Parkside Colliery
- Location: Newton-le-Willows, Lancashire (later Merseyside), England; 53°26′55″N 2°36′08″W﻿ / ﻿53.4485°N 2.6022°W;
- Products: Coal
- Opened: 1957
- Closed: 1993
- Company: British Coal

= Parkside Colliery =

Former coal mine in Lancashire, England

Parkside Colliery was a coal mine in Newton-le-Willows, in the historic county of Lancashire, but from 1974, until its closure in 1993, it was in Metropolitan Borough of St Helens, in the metropolitan county of Merseyside. It was always described as being in Lancashire, and was the last deep coal mine operating in the Lancashire Coalfield upon closure.

==History==
The sinking of the shafts started in 1957, with at least one fatality before any coal had been wound to the surface. The site commenced operations in 1959, when the groundworks had been completed. Developing the site had cost the National Coal Board (NCB), over £13 million; however, the first coal brought to the surface did not occur until 1964, seven years after the initial groundworks on site. A pair of Koepe winding towers, both 200 ft high, were installed above the shafts, both were made of concrete and destroyed fairly quickly after closure.

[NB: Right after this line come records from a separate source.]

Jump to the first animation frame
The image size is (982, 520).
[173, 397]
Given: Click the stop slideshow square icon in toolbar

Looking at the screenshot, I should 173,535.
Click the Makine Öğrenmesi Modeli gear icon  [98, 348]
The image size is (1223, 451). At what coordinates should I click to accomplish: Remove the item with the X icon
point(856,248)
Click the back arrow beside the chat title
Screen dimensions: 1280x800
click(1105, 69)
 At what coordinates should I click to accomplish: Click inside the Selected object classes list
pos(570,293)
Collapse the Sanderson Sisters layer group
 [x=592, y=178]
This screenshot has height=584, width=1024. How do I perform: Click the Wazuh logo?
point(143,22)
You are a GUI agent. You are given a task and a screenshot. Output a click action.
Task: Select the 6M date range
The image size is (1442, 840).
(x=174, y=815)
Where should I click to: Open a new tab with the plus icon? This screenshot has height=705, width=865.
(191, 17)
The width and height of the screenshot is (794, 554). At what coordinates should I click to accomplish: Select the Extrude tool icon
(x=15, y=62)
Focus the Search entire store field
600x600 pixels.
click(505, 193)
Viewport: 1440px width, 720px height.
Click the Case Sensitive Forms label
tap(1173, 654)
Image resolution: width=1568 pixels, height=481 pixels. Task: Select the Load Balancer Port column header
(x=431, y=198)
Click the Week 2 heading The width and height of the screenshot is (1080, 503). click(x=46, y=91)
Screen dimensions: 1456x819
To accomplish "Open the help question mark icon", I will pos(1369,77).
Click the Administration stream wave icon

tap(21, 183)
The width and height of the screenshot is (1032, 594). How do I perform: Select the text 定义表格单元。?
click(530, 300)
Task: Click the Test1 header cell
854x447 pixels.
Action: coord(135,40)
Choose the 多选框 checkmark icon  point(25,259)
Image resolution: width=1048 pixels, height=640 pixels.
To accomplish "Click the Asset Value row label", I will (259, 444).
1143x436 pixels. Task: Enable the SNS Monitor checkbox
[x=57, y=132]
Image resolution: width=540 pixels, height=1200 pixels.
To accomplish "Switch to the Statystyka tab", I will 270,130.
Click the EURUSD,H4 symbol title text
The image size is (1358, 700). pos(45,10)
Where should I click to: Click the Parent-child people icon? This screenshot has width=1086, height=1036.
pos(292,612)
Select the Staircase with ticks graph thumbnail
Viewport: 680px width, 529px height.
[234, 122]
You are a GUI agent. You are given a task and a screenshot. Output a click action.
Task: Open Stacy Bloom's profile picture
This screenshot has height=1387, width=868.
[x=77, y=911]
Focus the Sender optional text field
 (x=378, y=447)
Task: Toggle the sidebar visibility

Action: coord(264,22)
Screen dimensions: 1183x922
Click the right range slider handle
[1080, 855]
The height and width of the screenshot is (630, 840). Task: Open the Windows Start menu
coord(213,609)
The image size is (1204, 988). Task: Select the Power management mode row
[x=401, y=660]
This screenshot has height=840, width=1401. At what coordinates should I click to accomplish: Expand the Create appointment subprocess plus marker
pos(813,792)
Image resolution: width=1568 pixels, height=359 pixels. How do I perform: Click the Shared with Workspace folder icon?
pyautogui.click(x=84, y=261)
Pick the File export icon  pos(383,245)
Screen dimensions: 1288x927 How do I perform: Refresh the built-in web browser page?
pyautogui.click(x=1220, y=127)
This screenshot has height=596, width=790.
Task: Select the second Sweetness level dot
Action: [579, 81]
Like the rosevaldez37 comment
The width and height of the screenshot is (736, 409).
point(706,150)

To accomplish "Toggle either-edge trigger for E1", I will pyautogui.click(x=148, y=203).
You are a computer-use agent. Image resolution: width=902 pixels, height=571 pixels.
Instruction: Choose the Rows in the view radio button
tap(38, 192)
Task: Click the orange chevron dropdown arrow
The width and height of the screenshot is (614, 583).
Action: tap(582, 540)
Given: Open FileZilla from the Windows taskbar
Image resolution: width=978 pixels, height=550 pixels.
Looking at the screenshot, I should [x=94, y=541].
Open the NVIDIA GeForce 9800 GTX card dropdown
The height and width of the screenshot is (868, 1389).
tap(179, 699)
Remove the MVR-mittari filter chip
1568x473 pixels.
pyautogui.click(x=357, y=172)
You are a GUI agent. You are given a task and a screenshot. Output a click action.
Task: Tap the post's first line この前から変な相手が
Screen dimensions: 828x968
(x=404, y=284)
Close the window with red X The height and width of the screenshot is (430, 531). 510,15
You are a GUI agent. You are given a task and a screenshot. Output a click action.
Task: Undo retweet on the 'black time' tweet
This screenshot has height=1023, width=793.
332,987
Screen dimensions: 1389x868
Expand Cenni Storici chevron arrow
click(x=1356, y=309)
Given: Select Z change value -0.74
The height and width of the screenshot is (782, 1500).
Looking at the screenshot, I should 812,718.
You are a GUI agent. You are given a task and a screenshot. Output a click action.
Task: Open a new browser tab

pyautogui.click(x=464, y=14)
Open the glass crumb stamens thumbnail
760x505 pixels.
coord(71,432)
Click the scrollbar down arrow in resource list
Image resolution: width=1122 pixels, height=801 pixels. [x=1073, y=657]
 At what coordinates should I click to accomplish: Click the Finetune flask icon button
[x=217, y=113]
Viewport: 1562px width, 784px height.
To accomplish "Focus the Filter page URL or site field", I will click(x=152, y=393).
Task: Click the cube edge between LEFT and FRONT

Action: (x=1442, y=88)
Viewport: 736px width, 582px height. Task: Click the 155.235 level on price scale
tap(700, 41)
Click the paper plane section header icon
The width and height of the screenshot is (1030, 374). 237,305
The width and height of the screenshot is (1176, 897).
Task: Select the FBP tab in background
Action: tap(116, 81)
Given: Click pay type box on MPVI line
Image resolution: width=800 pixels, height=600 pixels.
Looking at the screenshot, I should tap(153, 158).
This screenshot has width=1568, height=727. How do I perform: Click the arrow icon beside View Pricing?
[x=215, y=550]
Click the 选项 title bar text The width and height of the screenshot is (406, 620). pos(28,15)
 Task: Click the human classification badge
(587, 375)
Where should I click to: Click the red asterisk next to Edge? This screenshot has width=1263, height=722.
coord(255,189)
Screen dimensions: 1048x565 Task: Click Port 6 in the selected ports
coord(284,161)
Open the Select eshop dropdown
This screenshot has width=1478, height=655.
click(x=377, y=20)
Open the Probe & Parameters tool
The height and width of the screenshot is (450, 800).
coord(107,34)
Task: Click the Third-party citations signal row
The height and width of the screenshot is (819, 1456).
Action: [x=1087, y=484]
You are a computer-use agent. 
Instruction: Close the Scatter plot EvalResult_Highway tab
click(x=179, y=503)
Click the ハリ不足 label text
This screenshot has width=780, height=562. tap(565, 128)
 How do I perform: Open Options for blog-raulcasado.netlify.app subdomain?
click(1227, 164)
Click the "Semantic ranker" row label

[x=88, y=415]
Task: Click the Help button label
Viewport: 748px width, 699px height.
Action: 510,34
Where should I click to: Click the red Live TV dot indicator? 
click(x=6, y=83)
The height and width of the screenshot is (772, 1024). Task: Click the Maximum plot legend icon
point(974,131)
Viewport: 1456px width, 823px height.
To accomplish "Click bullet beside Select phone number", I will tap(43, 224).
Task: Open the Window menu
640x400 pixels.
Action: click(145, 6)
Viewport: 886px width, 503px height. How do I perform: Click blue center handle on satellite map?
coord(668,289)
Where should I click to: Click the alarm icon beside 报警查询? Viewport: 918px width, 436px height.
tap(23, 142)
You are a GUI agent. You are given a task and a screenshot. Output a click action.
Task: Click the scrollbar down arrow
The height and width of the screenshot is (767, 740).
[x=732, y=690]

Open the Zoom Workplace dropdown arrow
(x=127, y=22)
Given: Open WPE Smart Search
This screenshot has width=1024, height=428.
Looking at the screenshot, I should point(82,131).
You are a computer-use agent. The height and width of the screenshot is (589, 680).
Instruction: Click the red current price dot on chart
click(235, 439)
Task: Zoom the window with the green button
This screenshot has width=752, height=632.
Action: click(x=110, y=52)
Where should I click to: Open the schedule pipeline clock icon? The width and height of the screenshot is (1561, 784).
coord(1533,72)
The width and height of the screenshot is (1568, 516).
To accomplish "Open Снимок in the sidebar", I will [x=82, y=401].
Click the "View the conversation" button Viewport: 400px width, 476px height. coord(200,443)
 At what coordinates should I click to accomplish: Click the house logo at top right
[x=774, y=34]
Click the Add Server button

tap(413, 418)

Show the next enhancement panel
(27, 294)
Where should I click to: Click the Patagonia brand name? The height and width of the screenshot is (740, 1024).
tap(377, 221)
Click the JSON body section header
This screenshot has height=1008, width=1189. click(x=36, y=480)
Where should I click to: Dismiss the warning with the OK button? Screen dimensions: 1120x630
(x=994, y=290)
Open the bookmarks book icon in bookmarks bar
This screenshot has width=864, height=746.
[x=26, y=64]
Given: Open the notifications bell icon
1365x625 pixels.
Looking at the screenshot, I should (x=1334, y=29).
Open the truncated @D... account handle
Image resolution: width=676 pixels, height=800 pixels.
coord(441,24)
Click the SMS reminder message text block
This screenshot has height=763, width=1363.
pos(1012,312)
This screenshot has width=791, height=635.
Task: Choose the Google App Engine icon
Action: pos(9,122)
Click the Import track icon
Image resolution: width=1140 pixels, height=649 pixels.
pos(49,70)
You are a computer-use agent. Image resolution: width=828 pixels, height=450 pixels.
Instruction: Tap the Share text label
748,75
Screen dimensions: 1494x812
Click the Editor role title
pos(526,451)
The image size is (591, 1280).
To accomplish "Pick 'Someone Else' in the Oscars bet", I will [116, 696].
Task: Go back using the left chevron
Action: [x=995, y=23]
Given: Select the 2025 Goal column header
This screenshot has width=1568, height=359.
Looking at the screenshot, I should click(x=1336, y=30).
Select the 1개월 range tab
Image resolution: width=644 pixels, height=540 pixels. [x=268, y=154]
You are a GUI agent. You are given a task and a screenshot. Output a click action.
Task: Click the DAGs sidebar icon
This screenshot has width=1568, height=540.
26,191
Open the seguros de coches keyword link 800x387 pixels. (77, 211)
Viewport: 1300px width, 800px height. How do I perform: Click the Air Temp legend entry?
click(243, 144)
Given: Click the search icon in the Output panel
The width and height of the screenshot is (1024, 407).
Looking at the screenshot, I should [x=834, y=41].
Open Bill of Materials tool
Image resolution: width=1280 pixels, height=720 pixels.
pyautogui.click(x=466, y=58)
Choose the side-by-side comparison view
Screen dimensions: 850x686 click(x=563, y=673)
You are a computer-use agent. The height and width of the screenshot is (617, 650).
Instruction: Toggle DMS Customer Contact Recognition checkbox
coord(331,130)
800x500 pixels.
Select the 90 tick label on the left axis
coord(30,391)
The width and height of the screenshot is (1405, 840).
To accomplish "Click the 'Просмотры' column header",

Production from the mine peaked in the 1970s, when over 1,600 miners were employed at Parkside. On average, over 760,000 tonne of coal was mined during this most productive time. The deepest shaft was 886 yd, and coal was mined using the longwall mining method.

The mine suffered from methane in the coal faces, with it being piped above ground where it was used in the mine's boilers, or vented into the atmosphere. It was later piped direct to a chemical works in Warrington via a 12 km pipeline that carried between 12 and 15 million therms of gas per year.

In its final years, the mine employed 750 to 800 people, and its output was railed in merry-go-round trains from the site to Fiddlers Ferry power station north of the River Mersey, in Cheshire.

==Closure==
The mine was ceased production in October 1992, but kept open on a care and maintenance programme whilst the 1990s pit closures were assessed by British Coal. During the unworked period before final closure, a group of four women, led by Anne Scargill (the then wife of Arthur Scargill), staged an "occupy protest" against the pit closure. They stayed underground for four days before resurfacing on 12 April 1993. The story was later turned into a play, "Queens of the Coal Age", by Maxine Peake, which was also later dramatised on Radio 4.

The closure of the colliery caused 84 MPs to sign a motion protesting about the ending of coaling operations. They stated that the mine had been in profit for the last six years, and that a new seam had recently been opened which had involved the procurement of over £6 million worth of machinery to work the new seam. Another issue raised was that of closure without proper consultation; British Coal announced the intention to close loss-making pits, and "Less than 36 hours later, at 7.15 am on Friday 23 October [1992], the president and secretary of the Parkside branch of the National Union of Mineworkers were called to the colliery deputy manager's office and told that, as from 7 pm that night, all coal production would cease. That was the total extent of the Secretary of State's 'genuine consultation.'" The High Court decided in May 1993, that the colliery could legally be closed. The rush to destroy the winding towers after the protest, left all the valuable equipment unrecovered below the surface.

Parkside Colliery was the last working pit in the Lancashire Coalfield; when it closed, it was the last one in a history of coal-mining in the county that had stretched back for 700 years.

The miners later took British Coal to court over the fact that they were made to accept the terms of redundancy, rather than being offered the chance to be redeployed to other coal mines.

==Regeneration==
After closure, the site lay dormant, but it was elected as a possible Strategic Rail Freight Interchange (SRFI) by the rail industry with applications submitted covering an area of 715,000 m2 of warehousing, sidings and roads. This venture was withdrawn during the economic downturn of 2008. The site was still being proposed as an SRFI in 2016, with approval being granted in December 2019.

==Notable people==
- Frank Collier - professional rugby league player who would work in the pit during the week and play rugby for Wigan, Widnes and Salford at the weekends.
- Chris Arkwright - professional rugby league player who would work in the pit during the week and play rugby for St.Helens at the weekends.